You don't finish the thought. It's like arguing that a koi—one of the colorful carp in the hotel garden pool—could devour a shark.
His real name is Masashi Ozaki, and he's the eldest of three brothers from Tokushima prefecture, in southwestern Japan, who play pro golf. In his teens he was the star pitcher for the spring national champion Kainan High team, which in Japan bestows status comparable to that of the quarterback of a U.S. national champion college football team. He was introduced to golf by the golf-mad manager of the Nishitetsu Lions pro baseball club, the team Ozaki signed with in 1967.
"There's a Jumbo, and there's a Masashi," Ozaki says, making a distinction between the showman and the inner man. Jumbo emerged about 30 years ago while Ozaki was teaching himself the game, and burst full-blown on the scene when he gave up baseball for tournament golf at age 22. "From the beginning I wanted to look good. to wear good clothes, to be in the spotlight."
To behave, in other words, in a distinctly un-Japanese manner. Jumbo's hair—a shag cut that spills down his neck—sets him apart. You see such hair behind the wheel of a flashy car after midnight in one of Tokyo's bawdy soapland districts.
Masashi, on the other hand, lives outside Tokyo with his wife, Yoshiko, and their three children. His walled estate—a palace by Japanese standards—has a backyard driving range and a garage for his collection of classic cars.
When Jumbo goes abroad, he travels with an entourage, what the Japanese call a kobun. At the Masters he rents a large house and flies in a sushi chef from New York. "He is the Arnold Palmer of Japan," says Sadao Iwata, the country's best-known television golf commentator. "Golfers here dress like him, buy the equipment he plays, smoke the same brand of cigarettes."

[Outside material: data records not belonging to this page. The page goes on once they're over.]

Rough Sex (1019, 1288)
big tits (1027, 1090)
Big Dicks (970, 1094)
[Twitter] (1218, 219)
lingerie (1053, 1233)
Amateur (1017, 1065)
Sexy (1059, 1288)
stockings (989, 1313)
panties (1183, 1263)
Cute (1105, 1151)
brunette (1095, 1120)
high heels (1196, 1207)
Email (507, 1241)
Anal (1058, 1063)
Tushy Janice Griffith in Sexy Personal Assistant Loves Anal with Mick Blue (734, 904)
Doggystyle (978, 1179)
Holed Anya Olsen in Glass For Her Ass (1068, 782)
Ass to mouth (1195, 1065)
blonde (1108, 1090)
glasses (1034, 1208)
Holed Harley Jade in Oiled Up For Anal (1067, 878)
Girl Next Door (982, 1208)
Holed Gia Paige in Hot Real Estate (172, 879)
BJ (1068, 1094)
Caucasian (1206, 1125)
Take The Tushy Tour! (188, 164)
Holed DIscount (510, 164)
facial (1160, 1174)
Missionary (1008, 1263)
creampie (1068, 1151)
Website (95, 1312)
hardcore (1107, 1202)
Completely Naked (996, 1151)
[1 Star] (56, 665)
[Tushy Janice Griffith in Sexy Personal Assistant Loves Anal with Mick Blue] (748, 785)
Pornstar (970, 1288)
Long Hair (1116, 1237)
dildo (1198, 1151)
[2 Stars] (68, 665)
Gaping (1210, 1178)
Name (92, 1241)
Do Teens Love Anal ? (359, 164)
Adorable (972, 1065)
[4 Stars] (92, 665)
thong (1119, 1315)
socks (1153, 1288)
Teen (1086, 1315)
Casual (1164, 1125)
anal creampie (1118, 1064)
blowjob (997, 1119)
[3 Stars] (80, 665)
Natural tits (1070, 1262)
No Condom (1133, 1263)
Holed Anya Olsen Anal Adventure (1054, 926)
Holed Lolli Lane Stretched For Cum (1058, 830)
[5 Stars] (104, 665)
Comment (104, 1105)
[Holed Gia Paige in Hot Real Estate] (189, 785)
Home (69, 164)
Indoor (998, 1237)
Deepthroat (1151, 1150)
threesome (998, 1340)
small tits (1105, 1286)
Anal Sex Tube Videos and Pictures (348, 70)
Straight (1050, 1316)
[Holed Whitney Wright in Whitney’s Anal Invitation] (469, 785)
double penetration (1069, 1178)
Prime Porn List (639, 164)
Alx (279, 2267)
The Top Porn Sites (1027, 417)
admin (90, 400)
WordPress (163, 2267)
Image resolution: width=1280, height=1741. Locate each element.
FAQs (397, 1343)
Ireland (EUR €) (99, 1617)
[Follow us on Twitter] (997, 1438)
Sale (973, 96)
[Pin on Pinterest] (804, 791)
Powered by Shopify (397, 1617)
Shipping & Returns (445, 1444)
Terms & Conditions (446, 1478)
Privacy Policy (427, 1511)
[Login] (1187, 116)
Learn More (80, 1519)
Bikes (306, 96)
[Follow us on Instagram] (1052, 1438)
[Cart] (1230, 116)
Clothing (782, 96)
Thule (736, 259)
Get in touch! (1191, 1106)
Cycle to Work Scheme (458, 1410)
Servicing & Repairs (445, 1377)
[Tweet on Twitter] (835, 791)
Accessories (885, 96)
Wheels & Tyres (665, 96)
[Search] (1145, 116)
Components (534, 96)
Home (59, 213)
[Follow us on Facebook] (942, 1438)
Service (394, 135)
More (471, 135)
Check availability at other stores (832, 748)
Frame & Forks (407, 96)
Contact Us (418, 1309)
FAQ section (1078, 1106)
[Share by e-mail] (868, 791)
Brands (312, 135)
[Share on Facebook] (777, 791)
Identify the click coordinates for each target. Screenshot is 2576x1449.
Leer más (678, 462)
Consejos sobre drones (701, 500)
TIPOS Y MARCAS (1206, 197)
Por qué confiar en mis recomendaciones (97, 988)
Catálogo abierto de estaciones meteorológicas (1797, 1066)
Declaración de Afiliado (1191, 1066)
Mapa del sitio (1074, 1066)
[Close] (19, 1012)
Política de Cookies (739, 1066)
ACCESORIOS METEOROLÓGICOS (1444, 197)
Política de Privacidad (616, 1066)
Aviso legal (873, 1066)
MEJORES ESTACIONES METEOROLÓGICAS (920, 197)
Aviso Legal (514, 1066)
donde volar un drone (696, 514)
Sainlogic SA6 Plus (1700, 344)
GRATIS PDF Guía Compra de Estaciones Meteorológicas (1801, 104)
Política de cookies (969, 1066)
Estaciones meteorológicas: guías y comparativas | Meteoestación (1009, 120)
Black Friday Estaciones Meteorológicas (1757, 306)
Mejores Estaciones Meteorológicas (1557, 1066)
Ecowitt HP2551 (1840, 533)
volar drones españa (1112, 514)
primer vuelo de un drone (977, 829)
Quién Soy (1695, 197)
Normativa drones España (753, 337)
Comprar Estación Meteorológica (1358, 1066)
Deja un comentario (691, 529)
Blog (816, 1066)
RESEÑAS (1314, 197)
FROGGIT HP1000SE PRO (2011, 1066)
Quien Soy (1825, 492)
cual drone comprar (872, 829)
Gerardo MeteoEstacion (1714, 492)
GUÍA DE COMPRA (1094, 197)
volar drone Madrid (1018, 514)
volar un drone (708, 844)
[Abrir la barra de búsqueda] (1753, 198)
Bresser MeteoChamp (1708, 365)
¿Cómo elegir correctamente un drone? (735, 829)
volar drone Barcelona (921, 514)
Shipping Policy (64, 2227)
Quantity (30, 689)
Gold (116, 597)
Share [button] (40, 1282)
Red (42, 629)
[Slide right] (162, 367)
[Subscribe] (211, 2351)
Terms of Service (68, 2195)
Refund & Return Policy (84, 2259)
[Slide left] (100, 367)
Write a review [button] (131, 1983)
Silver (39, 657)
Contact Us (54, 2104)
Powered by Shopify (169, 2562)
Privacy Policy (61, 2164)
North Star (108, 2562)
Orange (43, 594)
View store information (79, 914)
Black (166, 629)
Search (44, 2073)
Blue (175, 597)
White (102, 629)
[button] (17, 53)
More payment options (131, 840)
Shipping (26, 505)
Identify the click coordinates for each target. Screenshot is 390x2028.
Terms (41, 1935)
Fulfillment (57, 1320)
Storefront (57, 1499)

Westerners don't get it. Jumbo has finished no better than a tie for eighth in the Masters, and that was back in '73. He has missed the cut seven times, missed the entire tournament from 1980 through '86, and has shot several rounds of 78 and higher. His best showings in the other majors are equally drab: a 47th in the '94 PGA, a tie for sixth in the '89 U.S. Open and a 14th in the '78 British Open. Admittedly, Ozaki has never pursued those trophies with the intensity of, say, a Jack Nicklaus or a Nick Faldo.
It's startling, then, to talk with Americans who play the Japanese tour—golfers who see a different Ozaki. "He's unbelievable, a big hitter with a fantastic short game," says Todd Hamilton, who was a star at Oklahoma. "Guys from the States wonder why he's ranked so high, but you don't see many of the famous players beating him when they play here. He makes the putts Nicklaus used to make, the ones to keep a round going."
Peter Teravainen, who joined the Japanese tour in 1996 after 14 years on the European tour, practically erupts when it is suggested that Ozaki isn't as good as his ranking. "I get so pissed off at the golf magazines in the U.S. and Europe that say Jumbo is no good. They never get off their butts and come here to see him play."
Ozaki fans can point to more than testimonial evidence. When he won the Dunlop Phoenix Invitational in 1996, beating the cream of Asian golfers and a score of top international players, it was Jumbo's 100th pro victory. (It also marked his third straight title in that tournament, Japan's richest.) Last year, when he could have been playing Senior golf, Ozaki won five more Japanese tour events (one by 12 shots), including an unprecedented sixth JPGA Championship, and led the Japanese money list for the 11th time. "Anytime you win a hundred tournaments, you can flat play," says Tom Watson.